-- LISTED RECORDS follows --

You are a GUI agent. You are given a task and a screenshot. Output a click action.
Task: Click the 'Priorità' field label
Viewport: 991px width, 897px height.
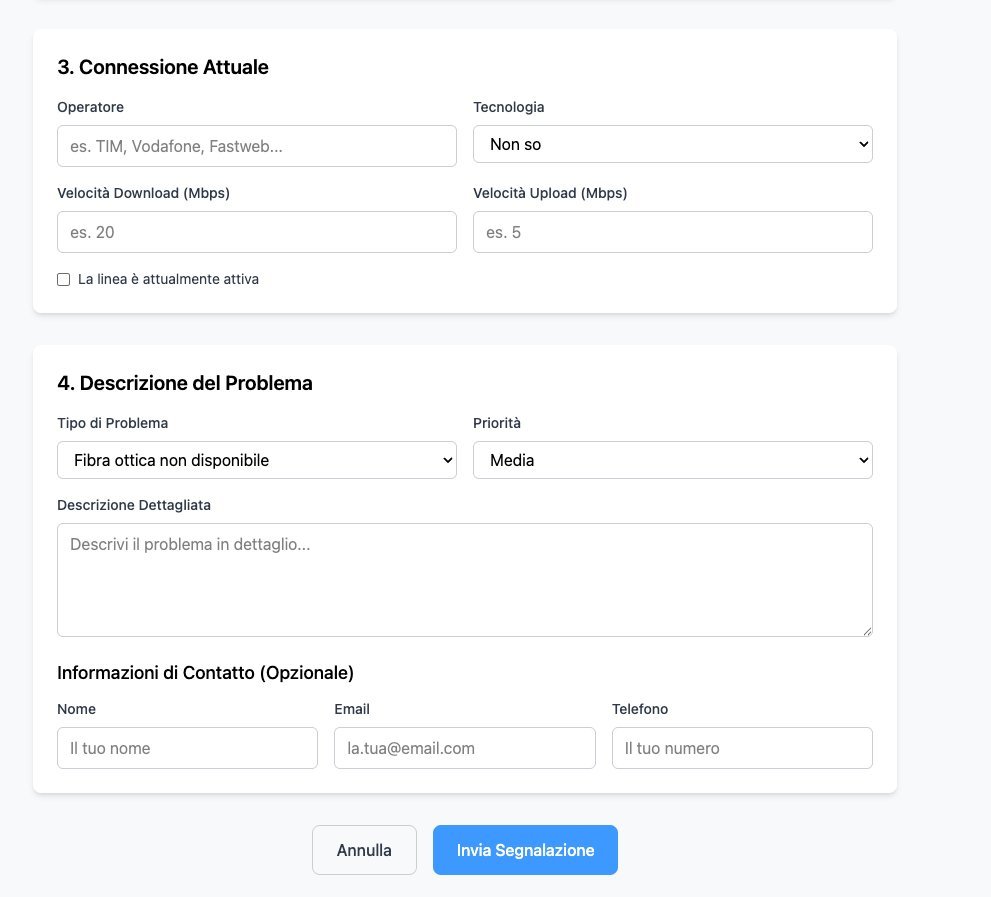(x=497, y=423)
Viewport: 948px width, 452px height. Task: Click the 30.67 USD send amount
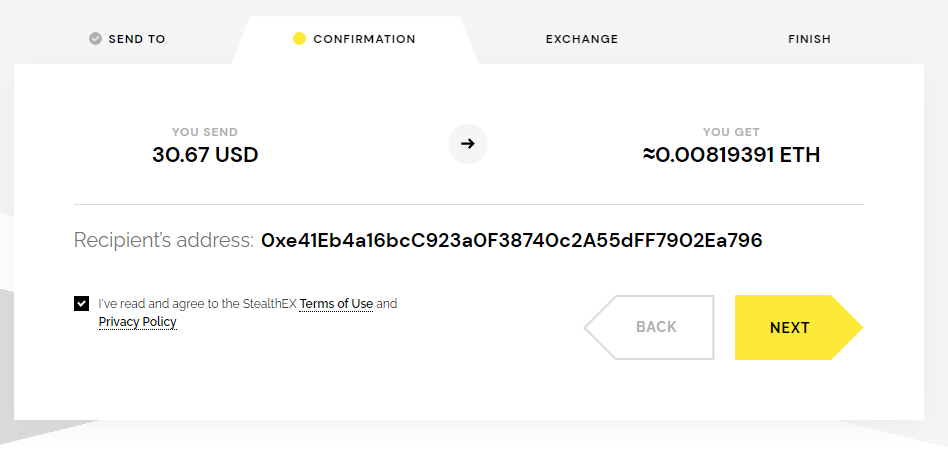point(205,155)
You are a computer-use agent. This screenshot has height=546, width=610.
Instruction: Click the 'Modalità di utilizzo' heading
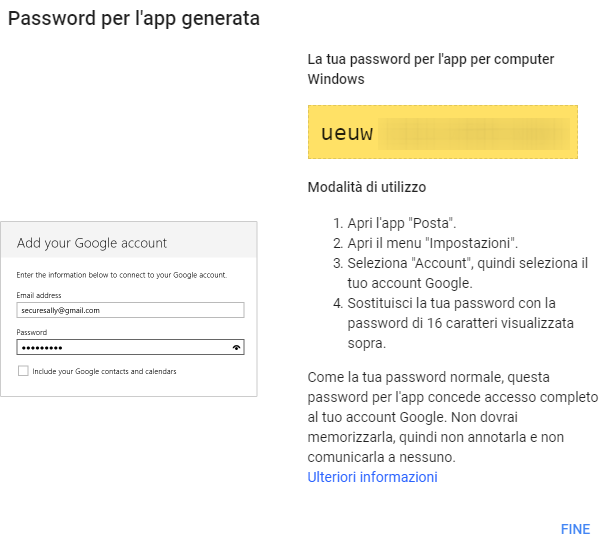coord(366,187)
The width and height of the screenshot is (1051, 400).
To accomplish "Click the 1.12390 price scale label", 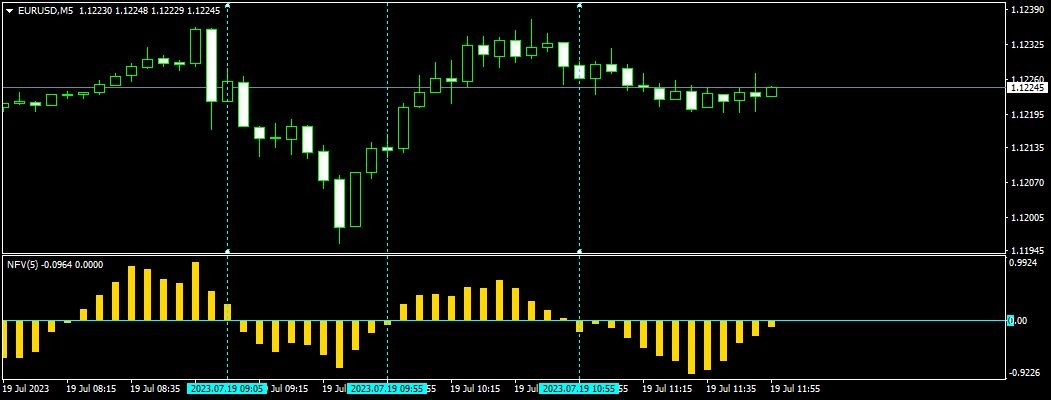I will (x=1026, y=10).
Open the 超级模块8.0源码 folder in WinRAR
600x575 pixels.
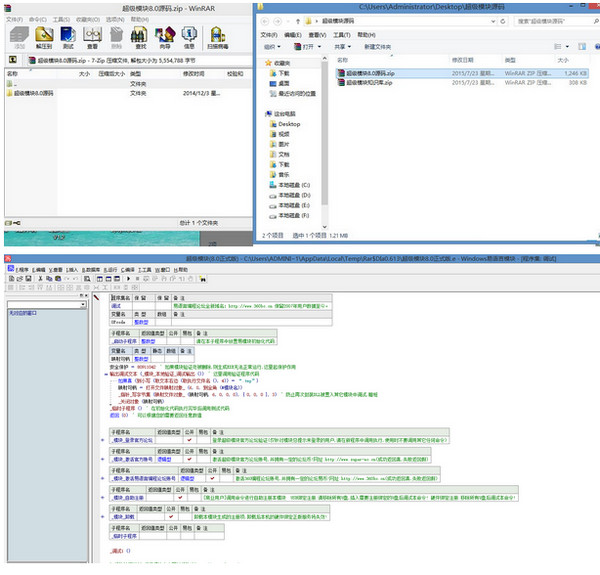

-- LISTED RECORDS concluded --

GOAL OF THE EXERCISE ::
Every line of the records above where the string "agent" is found should be copied.

RESPONSE ::
You are a GUI agent. You are given a task and a screenshot. Output a click action.
You are a computer-use agent. This screenshot has height=546, width=610.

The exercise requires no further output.